(Data to examine Opens)

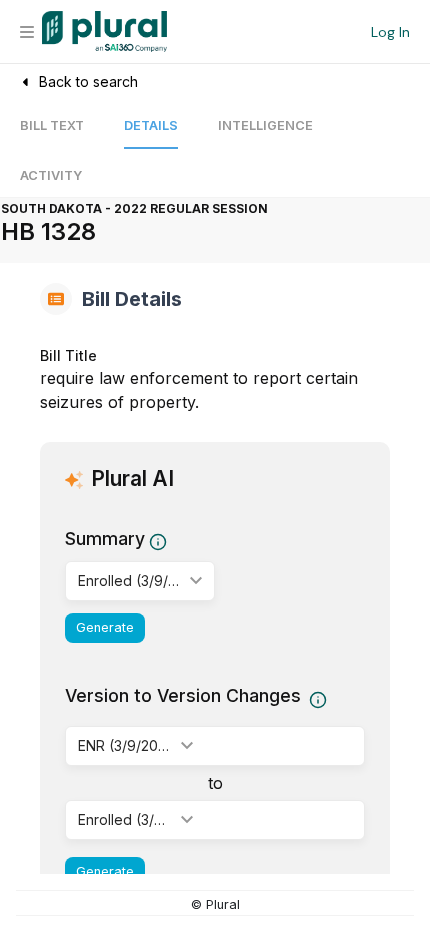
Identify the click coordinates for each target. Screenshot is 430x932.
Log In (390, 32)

(Data to examine Closes)
(Data to examine Opens)

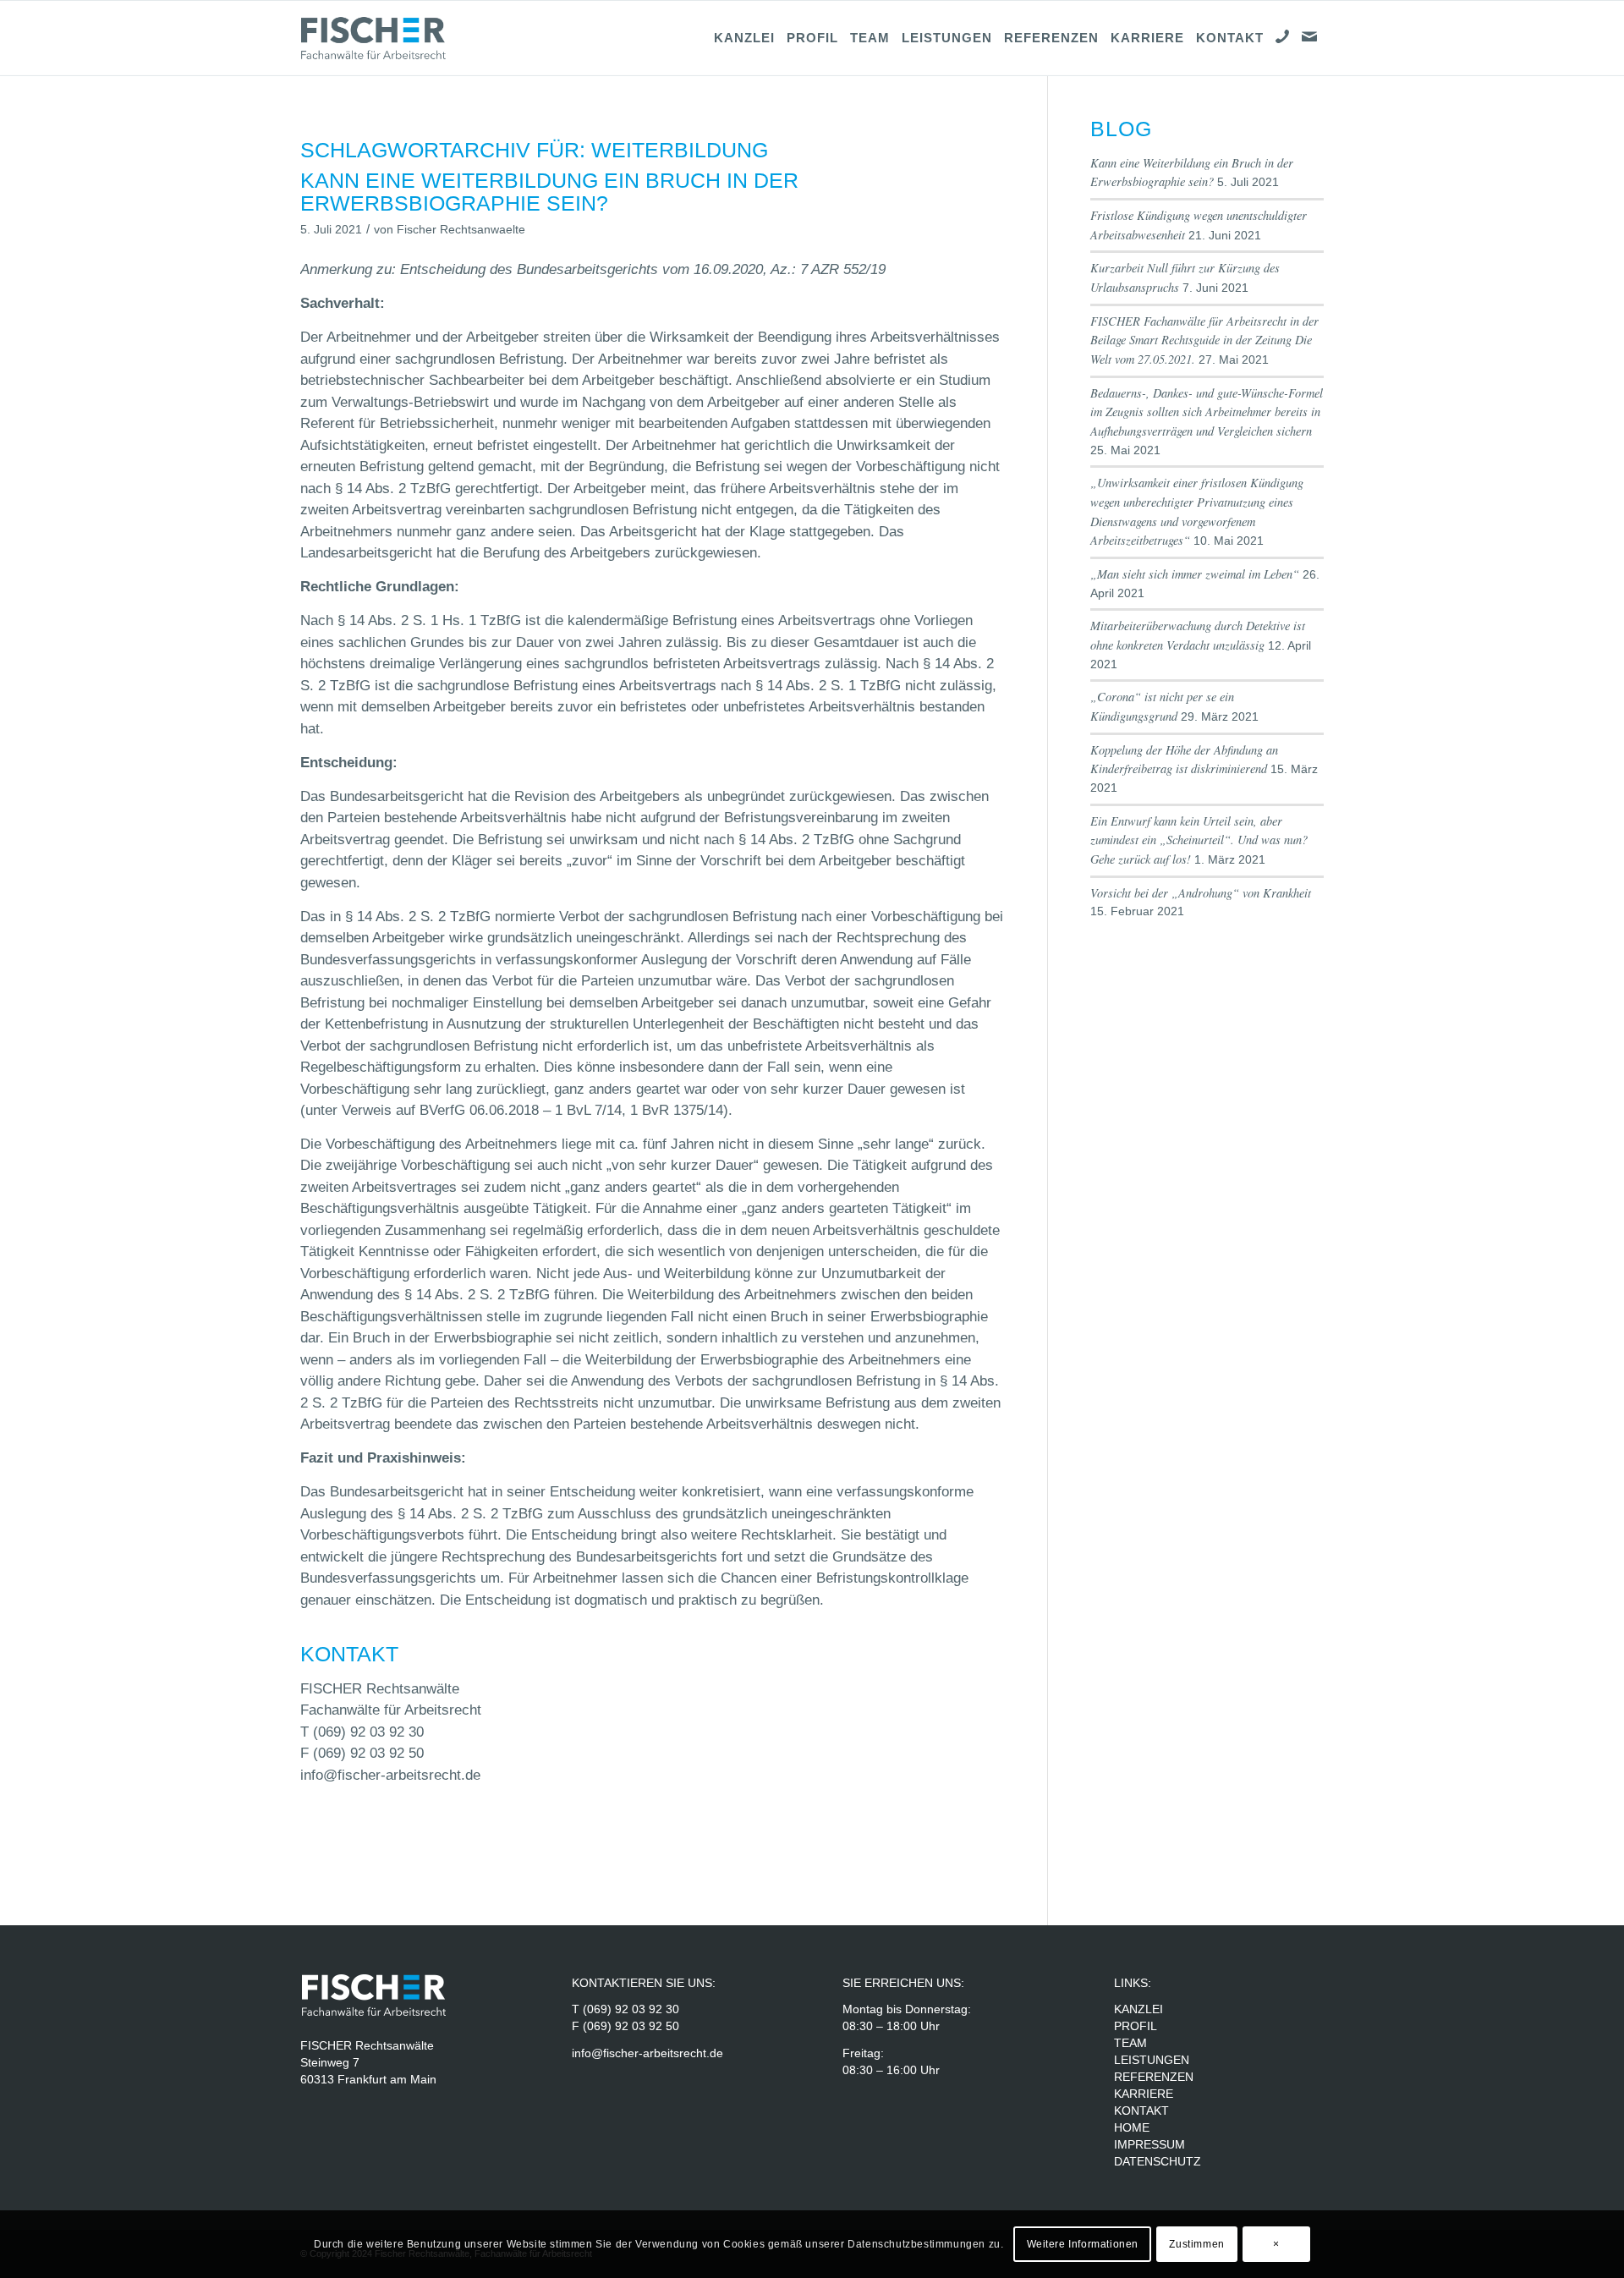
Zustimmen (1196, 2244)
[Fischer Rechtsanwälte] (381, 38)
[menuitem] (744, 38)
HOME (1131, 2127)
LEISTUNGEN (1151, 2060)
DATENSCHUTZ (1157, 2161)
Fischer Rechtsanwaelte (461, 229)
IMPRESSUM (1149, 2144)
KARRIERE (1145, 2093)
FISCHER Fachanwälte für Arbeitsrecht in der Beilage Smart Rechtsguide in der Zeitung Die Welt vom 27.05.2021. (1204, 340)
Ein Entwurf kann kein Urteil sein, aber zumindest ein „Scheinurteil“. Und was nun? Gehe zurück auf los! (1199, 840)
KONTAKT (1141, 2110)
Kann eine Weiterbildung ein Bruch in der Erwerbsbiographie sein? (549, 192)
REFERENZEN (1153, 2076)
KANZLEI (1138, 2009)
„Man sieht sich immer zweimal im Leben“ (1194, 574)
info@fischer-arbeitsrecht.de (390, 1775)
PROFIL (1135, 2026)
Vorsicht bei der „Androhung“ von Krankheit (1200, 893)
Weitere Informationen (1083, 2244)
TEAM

(Data to examine Closes)
(Data to examine Opens)

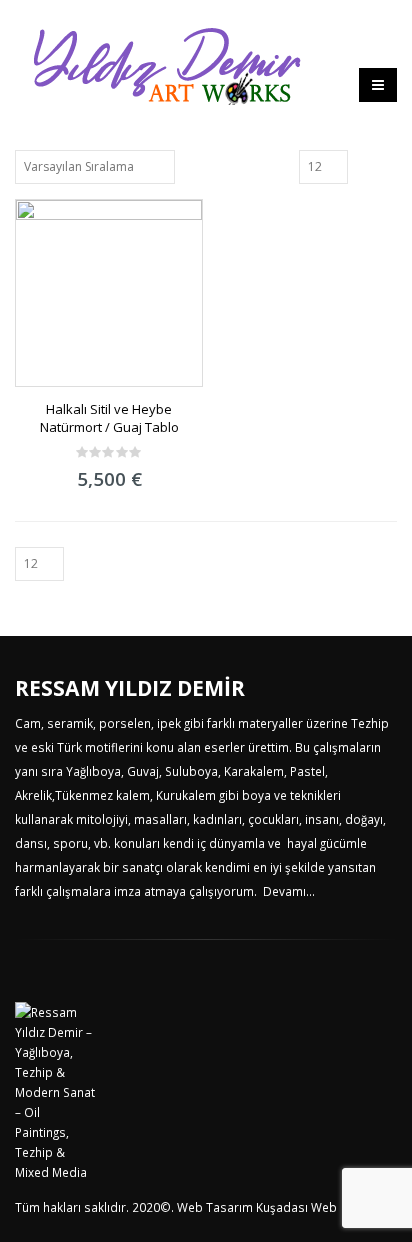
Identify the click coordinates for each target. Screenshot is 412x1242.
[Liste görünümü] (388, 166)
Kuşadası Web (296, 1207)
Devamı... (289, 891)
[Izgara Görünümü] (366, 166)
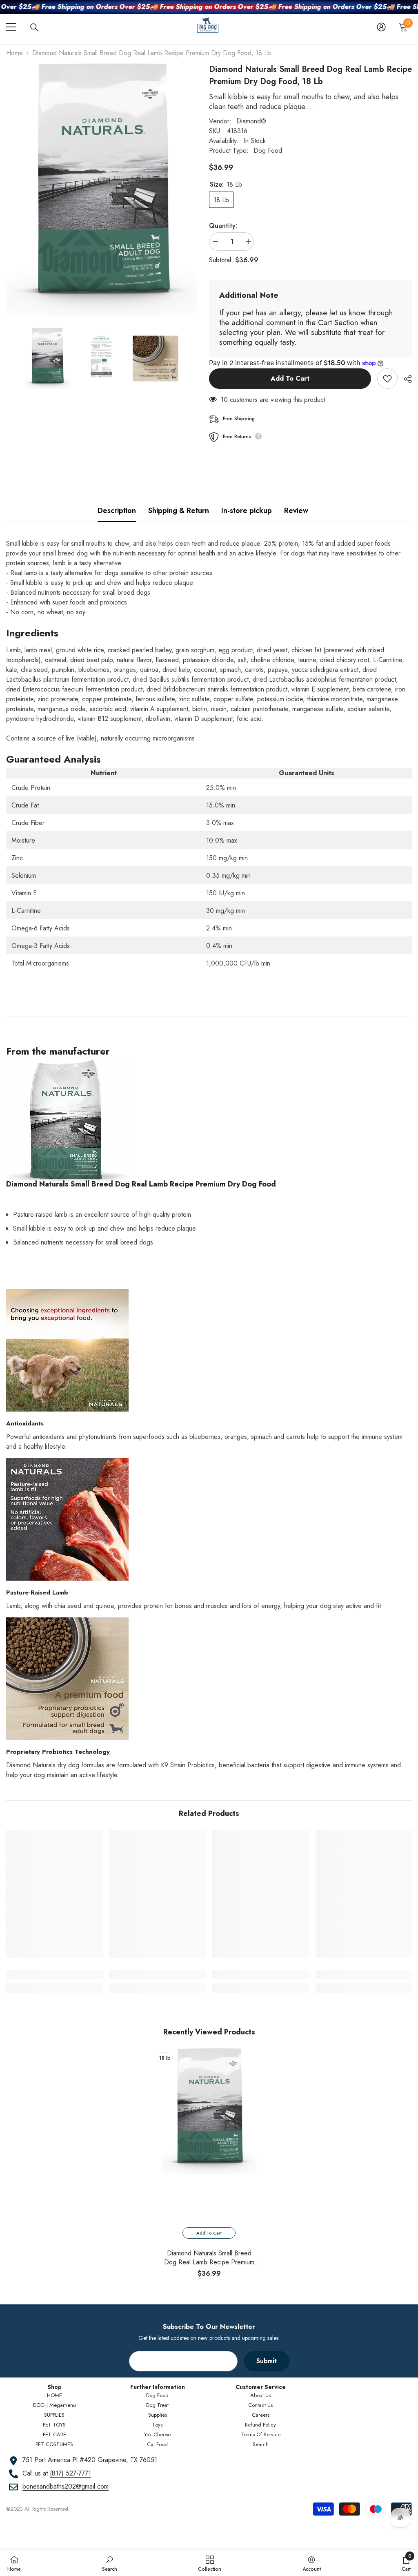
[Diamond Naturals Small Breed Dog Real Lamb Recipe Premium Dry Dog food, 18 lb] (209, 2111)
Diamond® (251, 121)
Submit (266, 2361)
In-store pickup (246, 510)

(Data to examine Closes)

What you need to do | Exact duplication is required for the lines above, from the line that contains "[Diamond Naturals Small" to the line that contains "In-store pickup (246, 510)", inclusive; omit all others.

The answer |
[Diamond Naturals Small Breed Dog Real Lamb Recipe Premium Dry Dog food, 18 lb] (209, 2111)
Diamond® (251, 121)
Submit (266, 2361)
In-store pickup (246, 510)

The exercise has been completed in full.